Ritual is more of a cluster than something clearly defined, but I’d say the central things of properly done ritual are:
some kind of sacrifice (minimum viable sacrifice is time, which is a bit of a cop-out but not unreasonable. Solstice strives for a sacrifice of the form “experience things that are sad/unsettling”)
symbolic and emotional power that transforms the participants (this requires their awareness and assent)
I’m not sure if everyone in this thread would agree with that definition, but I’m guessing it’s pretty close. I very much want Solstice to have those things.
Clapping can push against that… but I don’t think there’s anything intrinsic to that, or that the effect is so strong as to destroy all ritualconcepts.
Clapping does ruin the solemn darkness, and certain kinds of sacredness. But my ideal Solstice has at least some songs that end with a bunch of excited energy (as well as appreciation) built up in me and clapping seems like an okay way to express that in those moments.
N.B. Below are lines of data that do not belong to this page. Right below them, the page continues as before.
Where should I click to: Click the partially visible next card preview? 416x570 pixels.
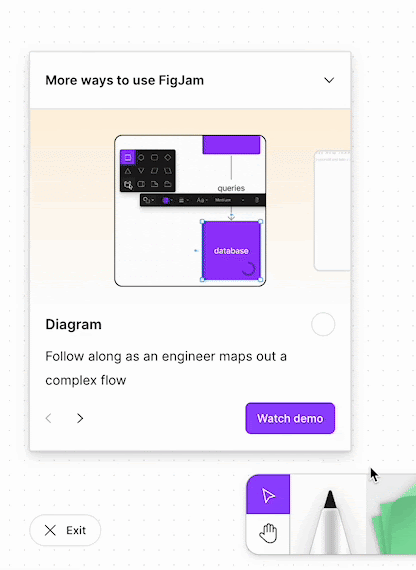332,210
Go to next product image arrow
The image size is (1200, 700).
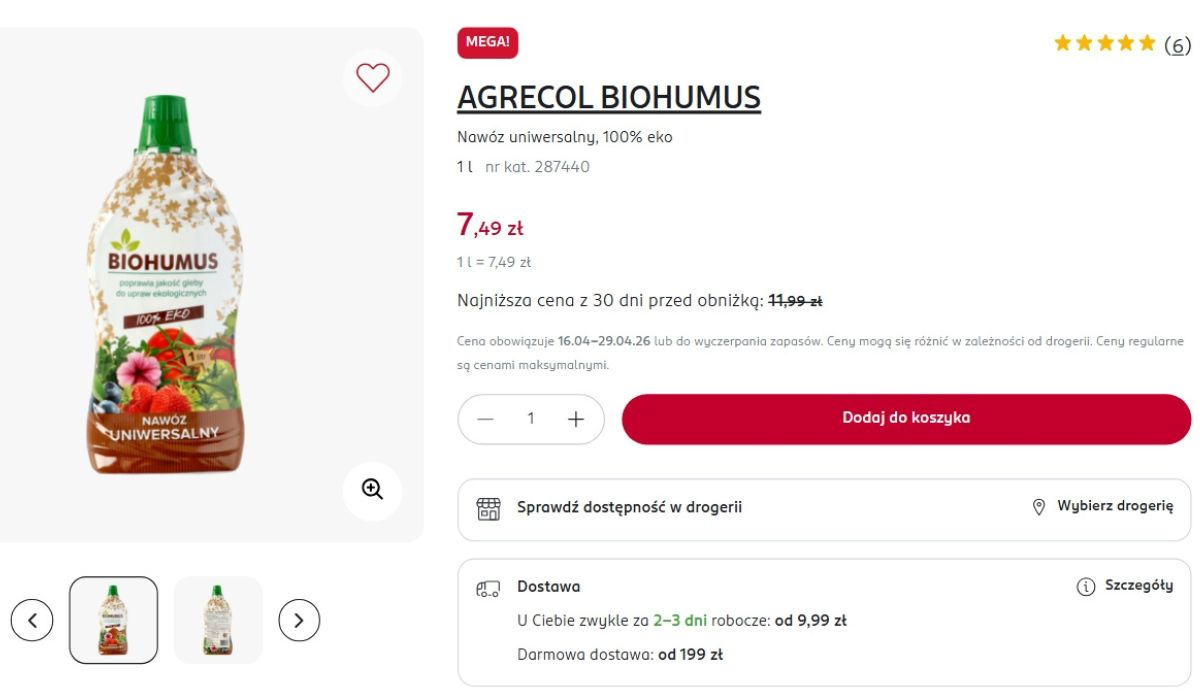pyautogui.click(x=298, y=621)
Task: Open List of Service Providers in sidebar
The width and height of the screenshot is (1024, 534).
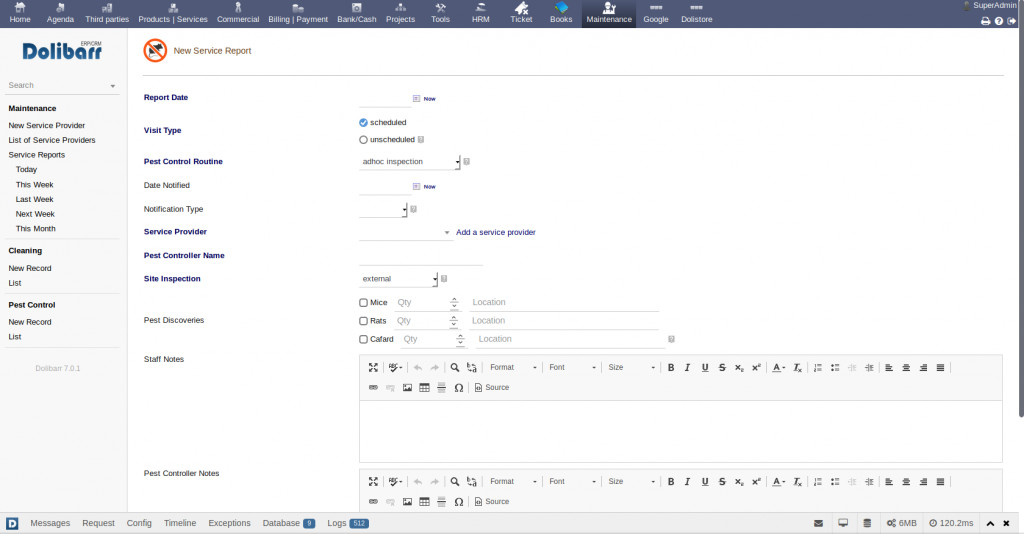Action: (x=52, y=140)
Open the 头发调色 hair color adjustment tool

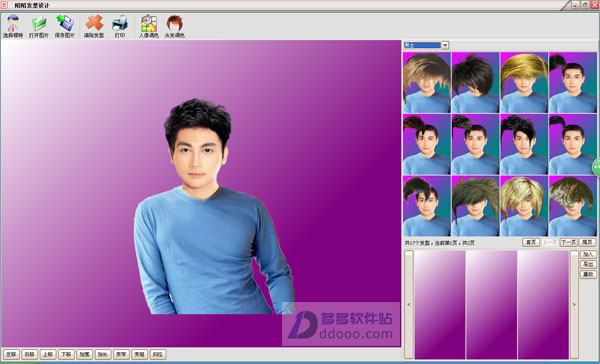(174, 26)
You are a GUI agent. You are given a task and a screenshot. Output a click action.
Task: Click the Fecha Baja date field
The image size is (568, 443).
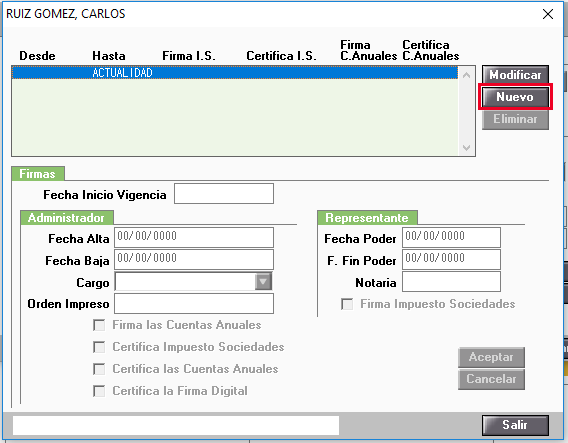pos(194,259)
Clapping, for cultural reasons, does tend to send the message that you are an audience rather than participants. I think this is particularly the case when you’re in the “seating + stage” setup we usually have. But even this varies:
Imagine a Solstice that’s more like a Viking Banquet, where part of the thing that’s happening is we’re honoring the people who have done great things this year, and the clapping isn’t a “we are an audience thing” so much as a “we are a community honoring our people” thing. (Relatedly, in a hypothetical solstice where the audience was always singing along, where they were seated in a circle, where there were no visible lead performers, I can imagine clapping happening that feels like “we just did a cool thing together and we’re excited” rather than “good job people on stage who are Not Us”)
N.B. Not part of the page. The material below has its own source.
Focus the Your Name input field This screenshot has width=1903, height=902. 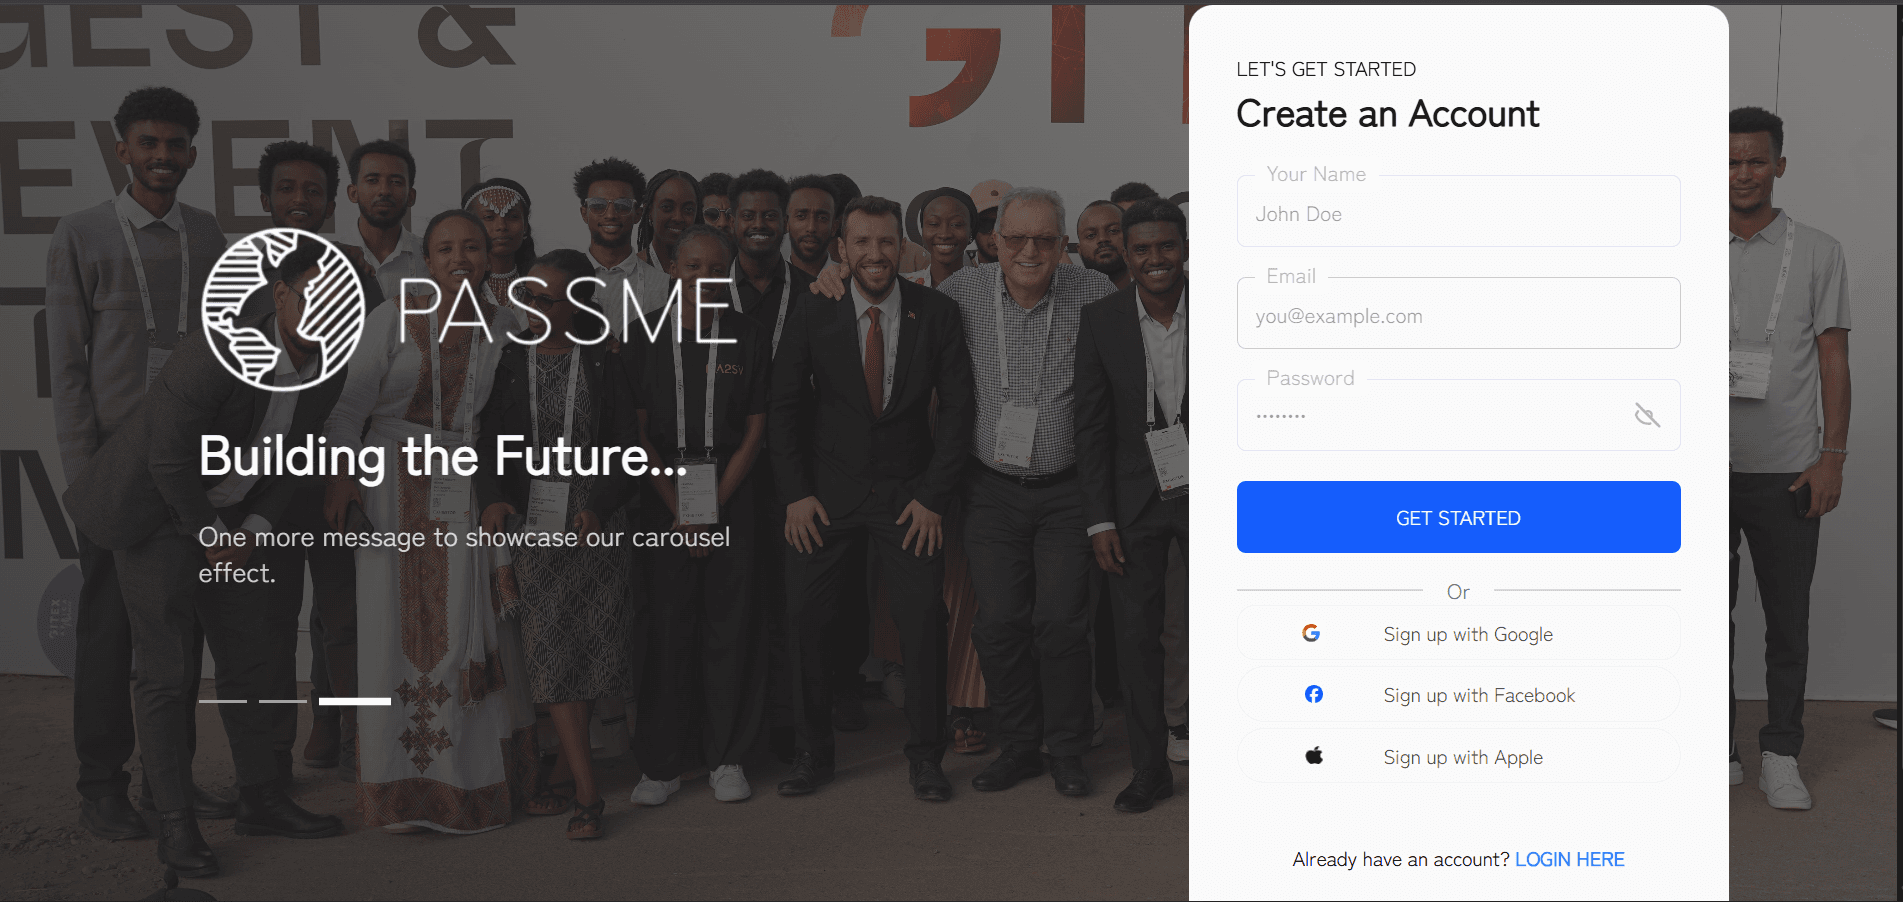pos(1458,211)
Basically I think the clapping is a factor, just not an overwhelming one if the rest of Solstice is done right.
Meta: I’m unsure how I feel about having this all publicly. I initially was going to say “I really think Solstices should have a feedback form set up to launch immediately afterwards so that you can get accurate feedback quickly.” This has some properties:
nobody anchors off each other (or overcompensates for anti-anchoring)
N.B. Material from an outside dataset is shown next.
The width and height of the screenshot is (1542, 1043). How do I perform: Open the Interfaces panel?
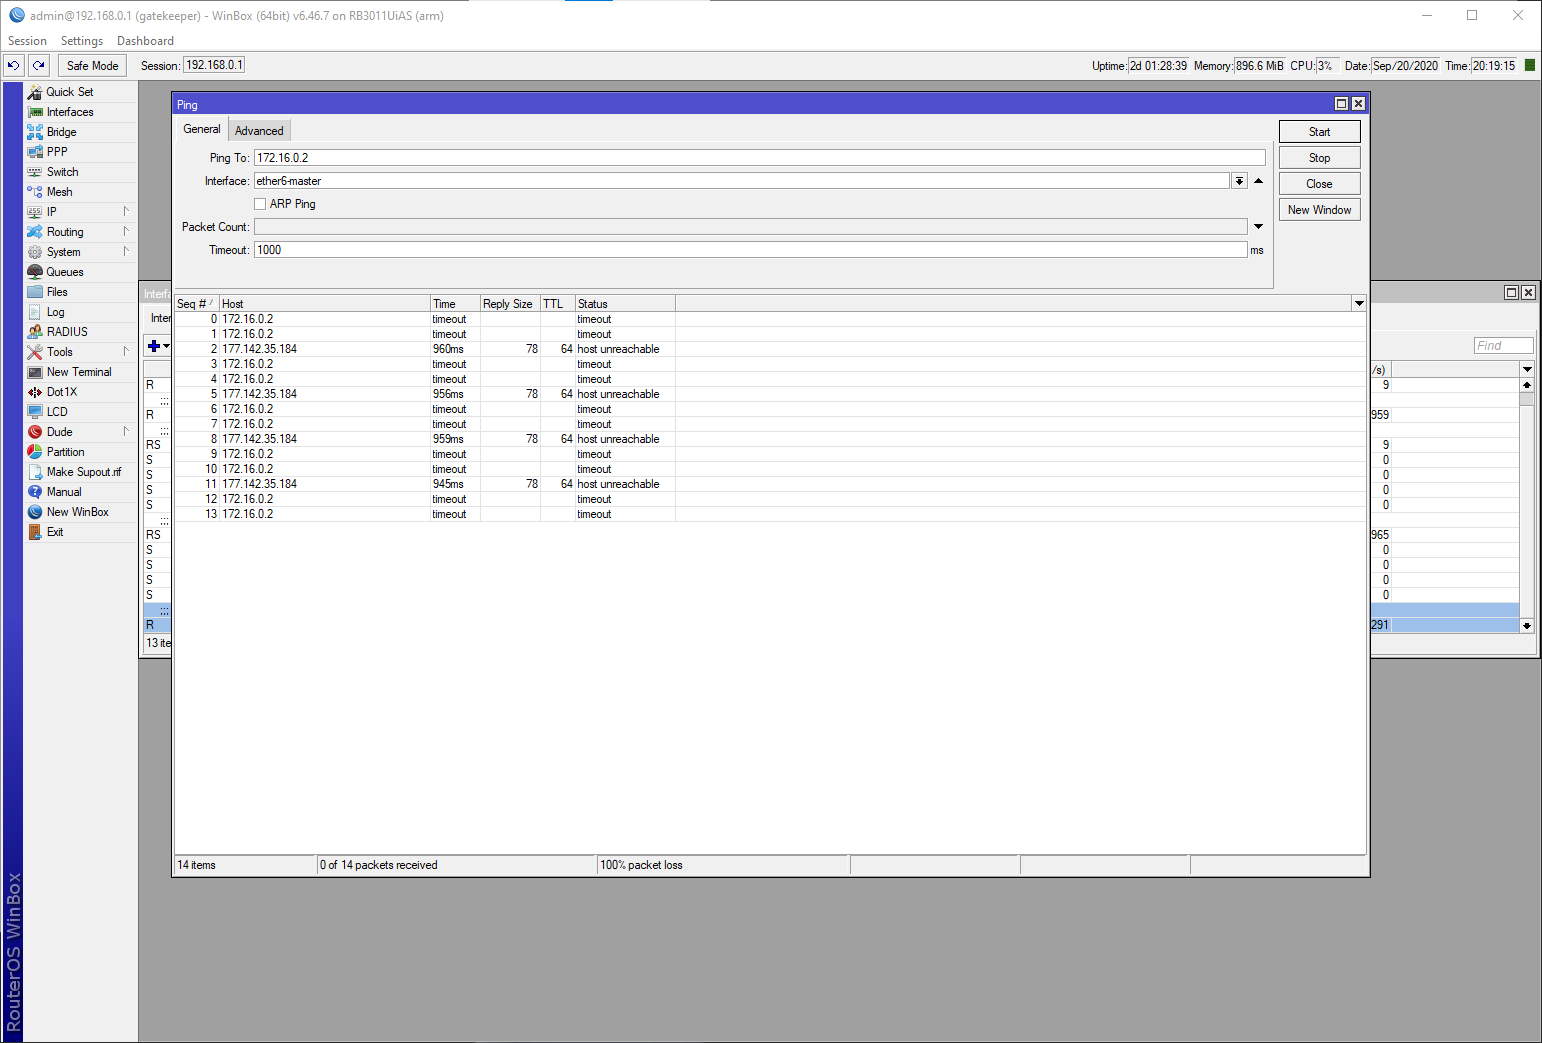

by default you hear feedback on a the single-best and worst things people can remember. The feedback you get from a formal survey gives you a better sense of how the thing actually was overall. It tells you which parts were “okay but not great”, and you see a lot of moderate positive feedback that you’ll probably miss by default.
You avoid a weird giant public meta thread
On the flipside… you gain a weird giant public meta thread. Whether this is good or bad I think depends on the organizers—some people probably could really use a break before dealing with public opinion. I know I personally usually prefer to straight up find out what people liked and didn’t like and start thinking about how to do a better job next year.
The giant meta-thread also serves a function of actually giving people who haven’t been to Solstice yet a better sense of what it’s like. Comments beget more comments which draw attention, and keep the thing in the public zeitgeist more.
Nitpick: might give people a slightly better sense of what it’s like, but mostly it’s a meta-discussion that’s gone way off the rails and has little to do with what actually happened on Saturday, and is more about What Is Or Should Be The Ultimate Idea Of Solstice, Really.
This actually suits me fine—I’m thinking mostly of people who’ve never been to Solstice and aren’t sure why they might want to. Talking about Platonic Ideal Solstice gives them a sense of what we’re striving for, and the surrounding discussion gives a sense of where things are currently at.
I think I would have created this post even if there was a feedback form, specifically because it is public. A feedback form response goes only to the organizers (if that), and is unlikely to get to the ears of anyone else planning anything in the future.